According to a statement from the U.S. Justice Department, "King further noted that the Christmas tree ceremony was attended by up to 10,000 people, and that the defendant 'wanted everyone to leave either dead or injured.' King said his sentence was necessary in view of the seriousness of the crime and to serve as deterrence to others who might consider similar acts."
Defense attorneys countered in sentencing documents that although Mohamud held "lawful but extremist views," he never would have planned a "terrorist attack within the United States" had he not been come in contact with the undercover officers.
The trial was never about whether Mohamud tried to kill the families and other spectators gathered in Pioneer Courthouse Square, the defense said; he apologized for his actions and cooperated with authorities. Instead, it was about whether the government went too far, the defense said.
The former college student should be given leniency, defense attorney Stephen Sady said in court documents, because of his "lack of preparation and planning prior to contact [with government agents]; lack of capability or wherewithal to commit the offense without the government; and the full range of Mohamed's vulnerabilities to government actions that encouraged the offense."
"Mohamed was weeping when he expressed his anguish that he had gone from being a college student to being a terrorist," Sady wrote. "He also admitted to his abuse of mind altering substances and said that he felt suicidal … that he 'had no direction'; that the people he thought were al-Qaeda saved his life because 'I finally felt like I belonged.' "
His client, Sady said, "clearly admired and adapted to the personas of the undercover agents, the agents repeatedly expressed their love and admiration for Mohamed, and the agents kept him busy with tasks he could accomplish, to their approving reactions."

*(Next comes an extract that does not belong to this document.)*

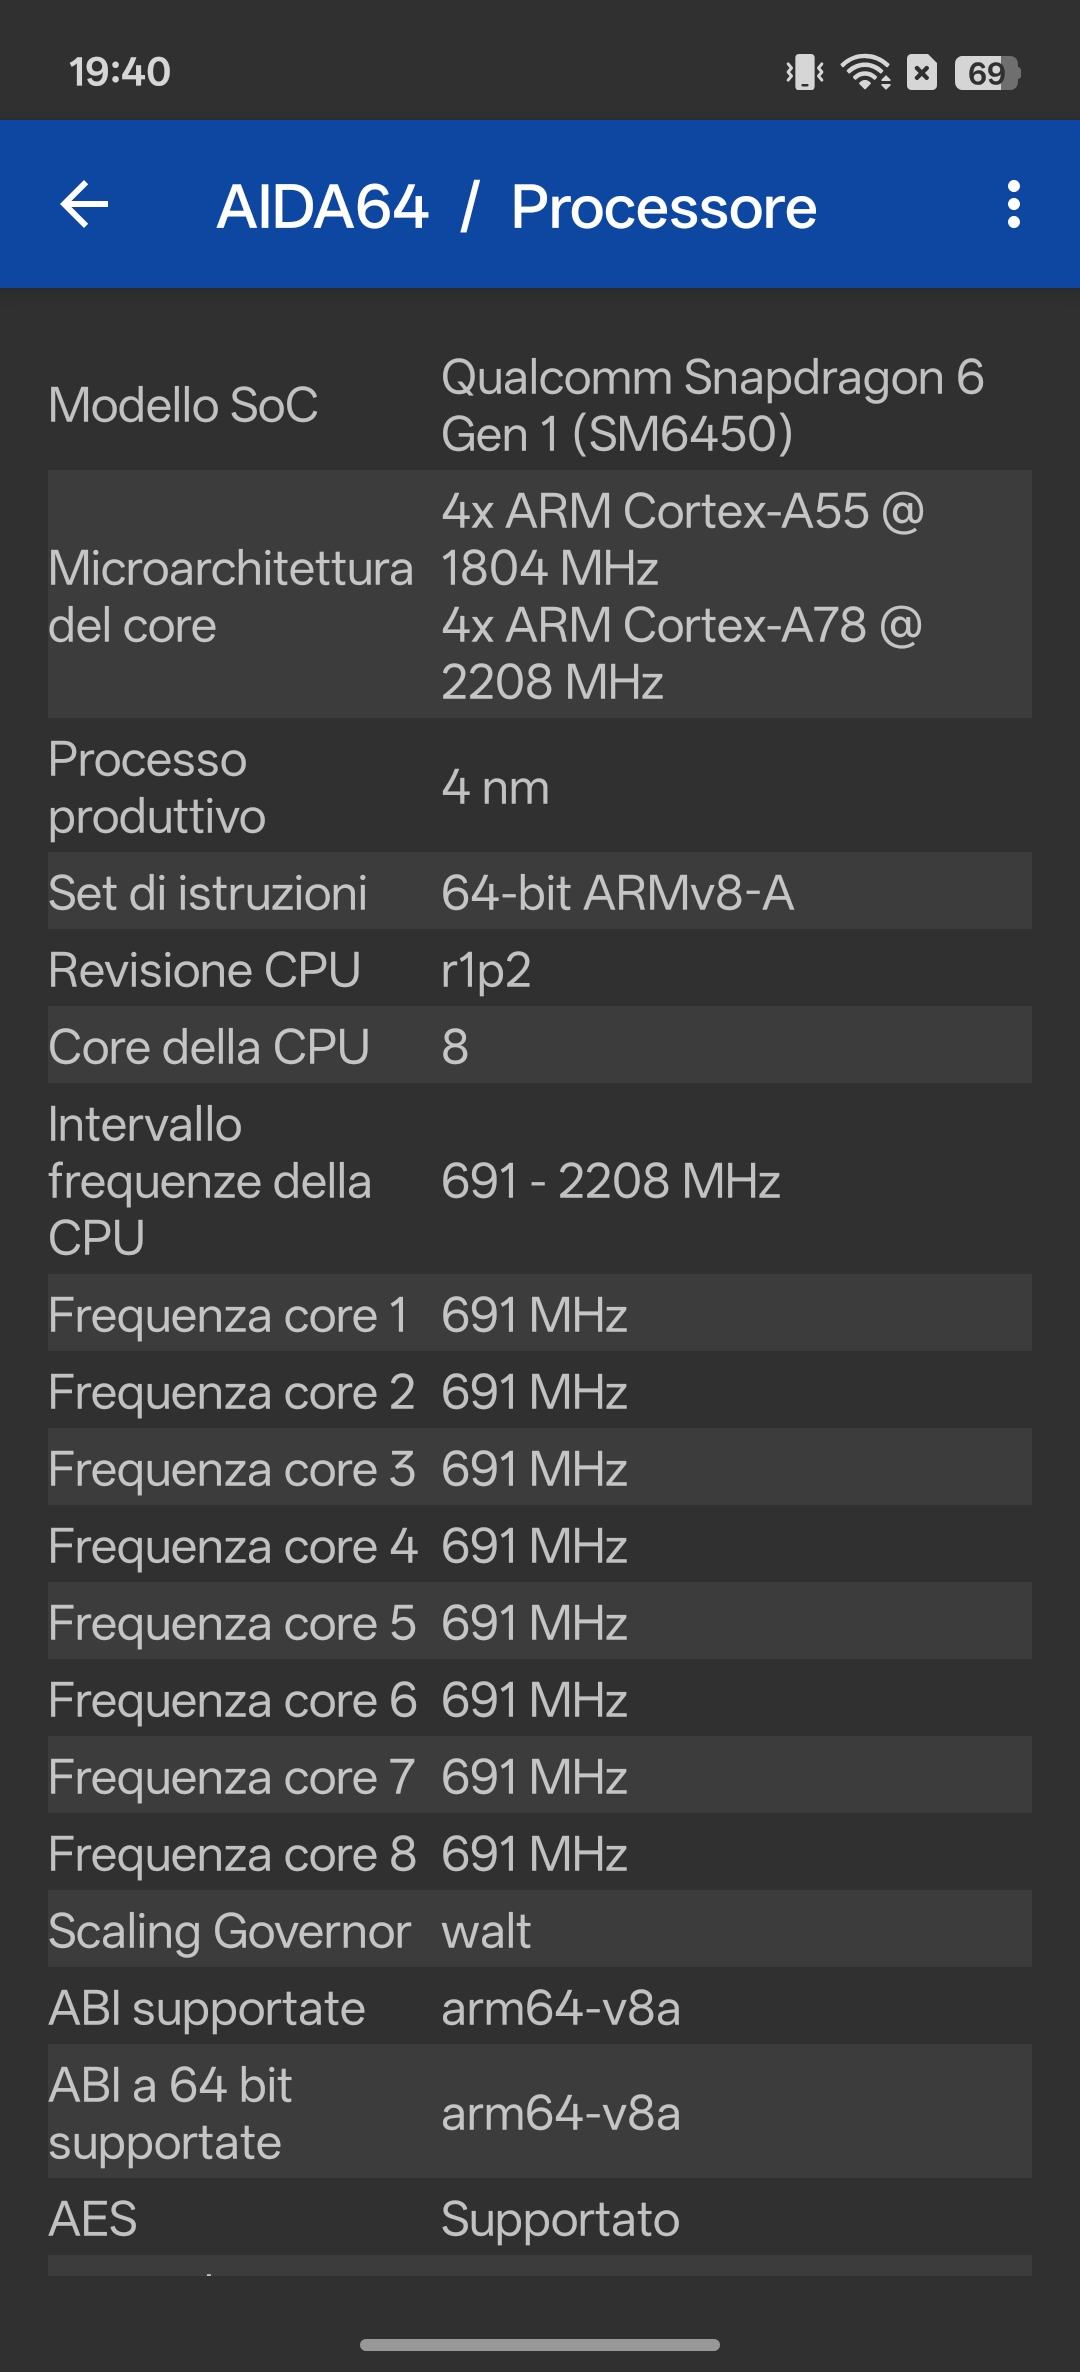Viewport: 1080px width, 2372px height.
Task: Tap the clock showing 19:40
Action: (x=120, y=72)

Federal prosecutors said the young man had planned the attack for several months. When he dialed the cellphone and the bomb did not go off, they said, he dialed it again. It did not go off, they argued in court documents, because the FBI "prevented the defendant from finding the terrorists he was looking for -- as he described it, 'the right people' -- to help him carry out his plot."
Mohamud's "murderous conduct," they said, "was the culmination of a mindset that began to develop years before the commencement of the government's investigation. Over that period, defendant became radicalized to such a startling degree that he was willing to commit chilling acts of violence in the name of Islamic extremism."